In regard to the purpose of the applicant’s travel to and stay in Australia, the applicant arrived in Australia. He was granted the visa for the purpose of being able to fill a skill shortage and work in Australia for an approved sponsor in a skilled occupation for which he was specifically nominated to work. He was employed as a bricklayer. There is no evidence before the Tribunal to suggest that the applicant made an application to the Department for a change of sponsor and the applicant did not suggest that he made such an application. As the purpose of the applicant’s travel and stay in Australia ended on 30 June 2018 which is the date that the applicant ceased employment with his sponsor, the Tribunal places weight on this factor in favour of cancellation.
The expression 'compelling reasons' is not defined for the purposes of PAM3. However, the reasons should be sufficiently convincing to move the decision-maker to exercise its discretion to waive the requisite criteria and the circumstances must be sufficiently powerful to lead a decision-maker to make a positive finding in favour of waiving the required criteria: MZYPZ v MIAC [2012] FCA 478 at [10]; Babicci v MIMIA [2005] FCAFC 77 at [24].
In regard to having a compelling need to travel to and remain in Australia, the evidence before the Tribunal is that the applicant’s wife is with him in Australia.
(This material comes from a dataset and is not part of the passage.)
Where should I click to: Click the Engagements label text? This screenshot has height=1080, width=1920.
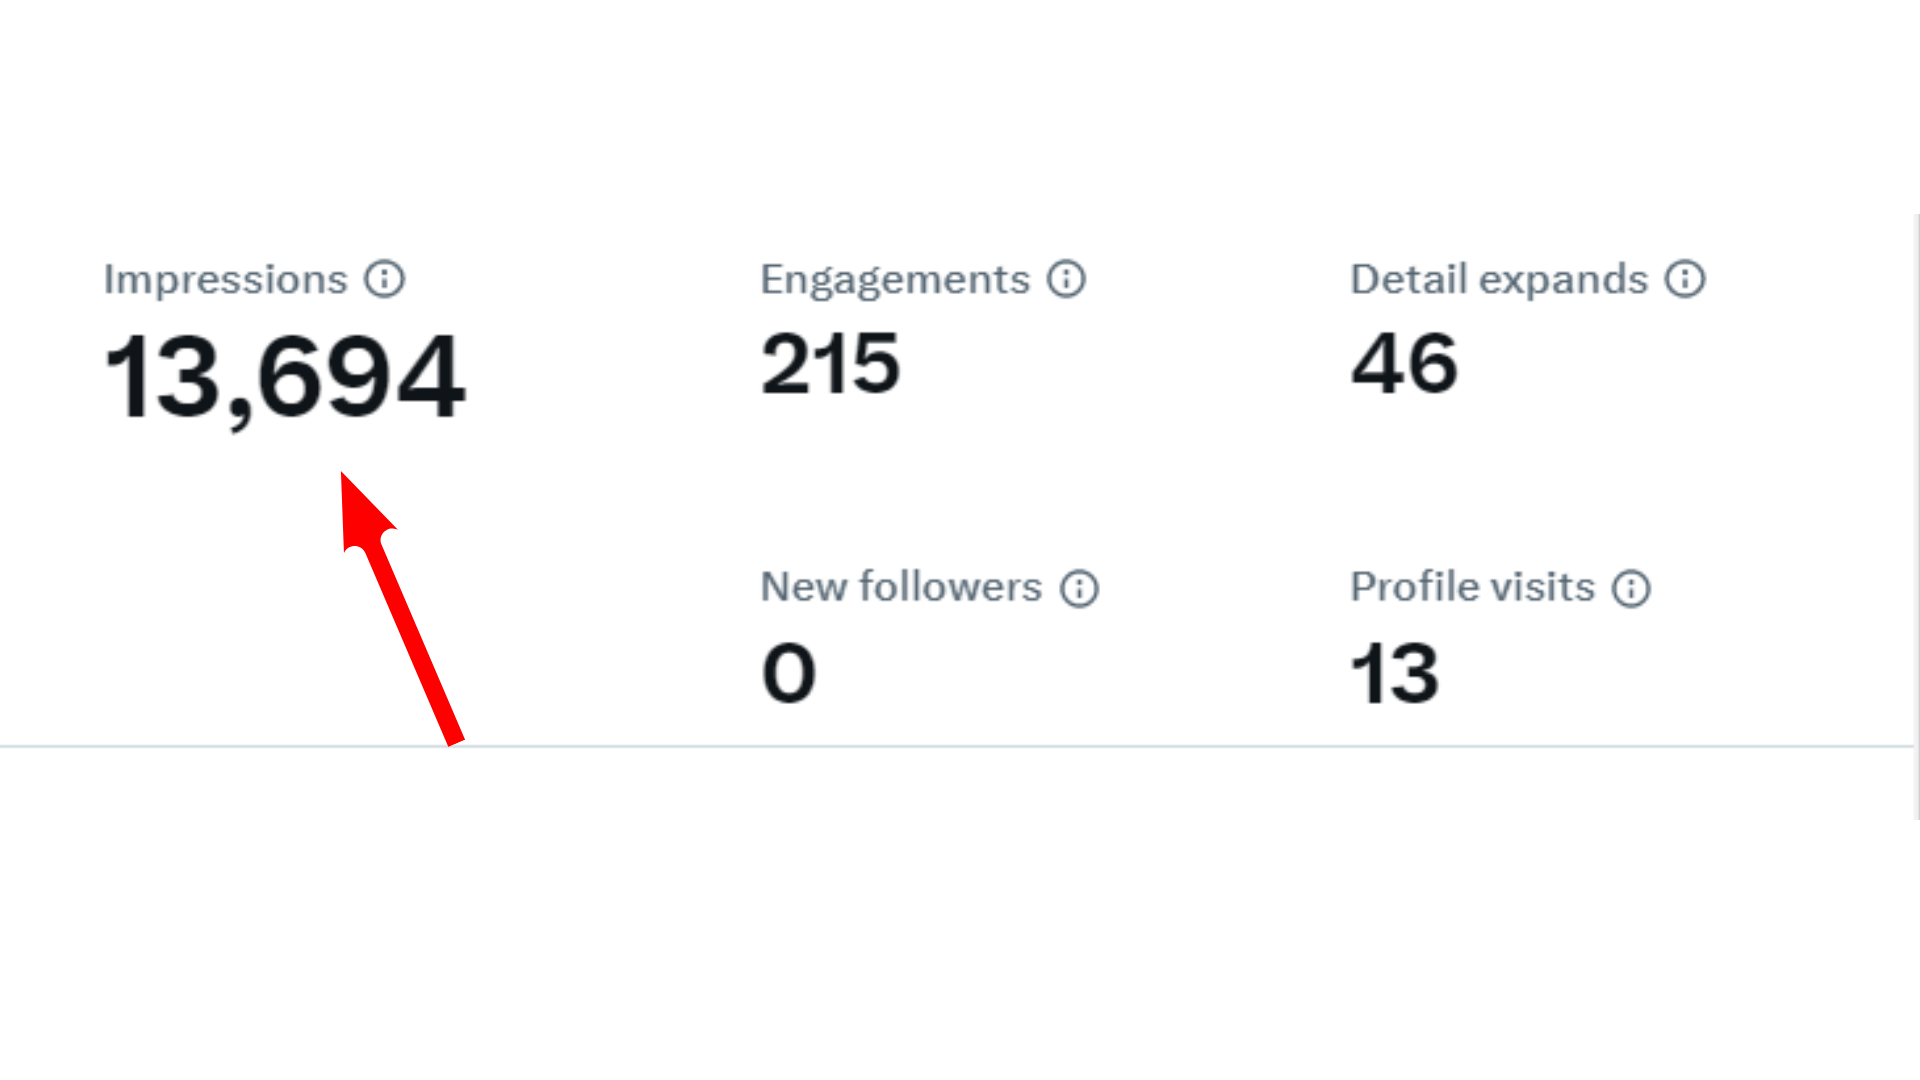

The applicant’s wife has a job in Australia. Their children have returned to China. There is no evidence before the Tribunal to suggest that the applicant had a compelling reason to travel to Australia. The Tribunal is mindful that cancellation would cause the applicant’s family to be ineligible to remain in Australia and is mindful that the applicant’s wife would no longer be able to work. As the applicant’s visa was a temporary visa, the Tribunal is not satisfied that these are compelling reasons for the applicant to remain in Australia. The Tribunal places weight on this factor in favour of cancellation.
The Department stated in its decision that there is no adverse information known to it about the applicant, and the Tribunal has no information before it to suggest that there is any adverse information known about the applicant. The applicant did not respond to a Notice of Intention to Cancel the Visa sent to the applicant. The Tribunal gives weight to this factor in favour of cancellation of the visa.
In regard to the circumstances surrounding the breach of the visa condition, at the Tribunal hearing the applicant stated that he arrived in Australia [in] June 2017. He went to work for his sponsor and a Chinese agent rented him a house and picked him up and sent him to work. He did not understand the whereabouts of the company. Everything was organised by the agent, [Mr A]. He worked sometimes 2 or 3 or 5 days but seldom did he work 5 days. He was paid via bank transfer on a weekly basis. He stopped working as he was asked to wait. This occurred at the beginning of 2018 and lasted for a few months. He was told that the company did not have any work and he was told to stay at home and wait. They were able to support themselves as his wife was doing odd jobs. He was working in other places doing odd jobs. He thought the company would ask him to go back to work and he was afraid of looking for jobs elsewhere. He does not understand English and can only read if he gets a friend to check.
The applicant said he did not get a termination letter from his employer. Asked if he received a PAYE document at the end of 2017-2018 he said that he did not but [Mr A], the agent, has told him he put in a tax return lodgement for him. Asked when he lodged the return he said it was in July 2018. He said everything is done through [Mr A]. Asked when [Mr A] told him there was no more work he said that it seems it was in June 2018 when he did not pick him up. He knows that in 2018 he did not have any more work.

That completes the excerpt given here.